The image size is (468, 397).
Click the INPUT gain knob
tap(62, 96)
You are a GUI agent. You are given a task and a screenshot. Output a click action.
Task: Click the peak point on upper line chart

________________________________________

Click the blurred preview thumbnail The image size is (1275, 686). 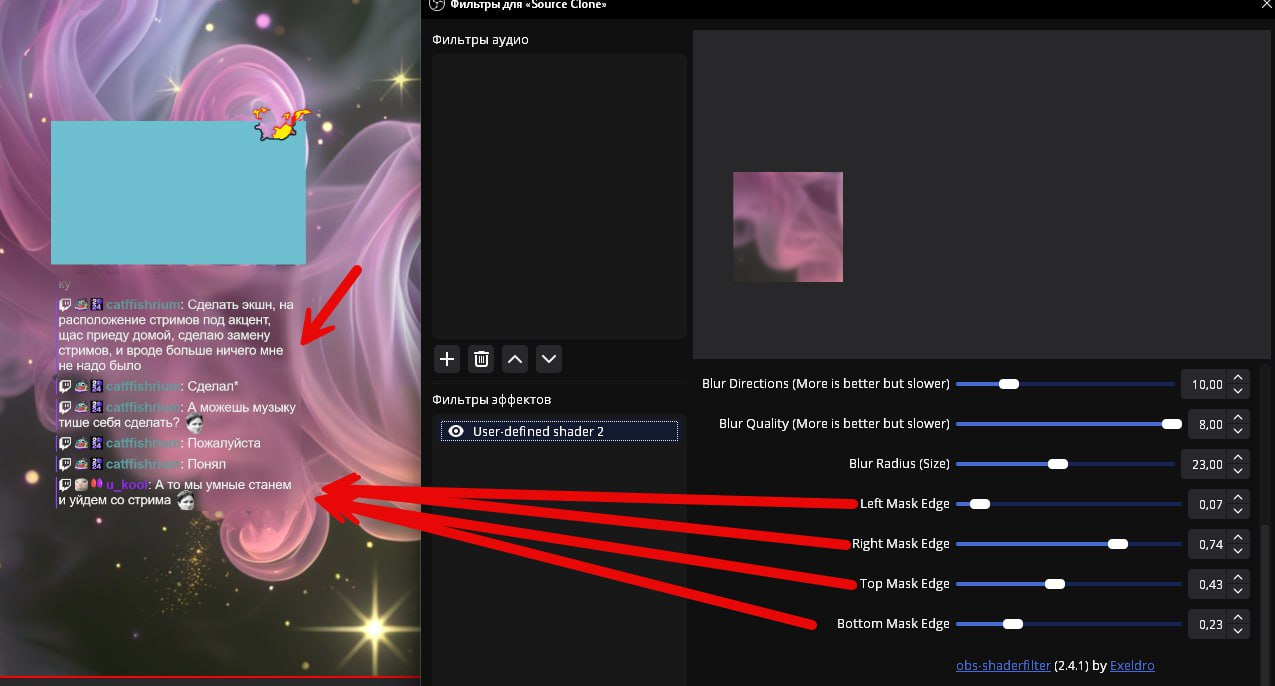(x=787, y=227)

________________________________________

### Exercise requirements
Output exactly one stretch of the listing: from the line containing "The image size is (468, 397)." through the line containing "Task: Click the", both end lines included.

### Task solution
The image size is (468, 397).
Click the INPUT gain knob
tap(62, 96)
You are a GUI agent. You are given a task and a screenshot. Output a click action.
Task: Click the peak point on upper line chart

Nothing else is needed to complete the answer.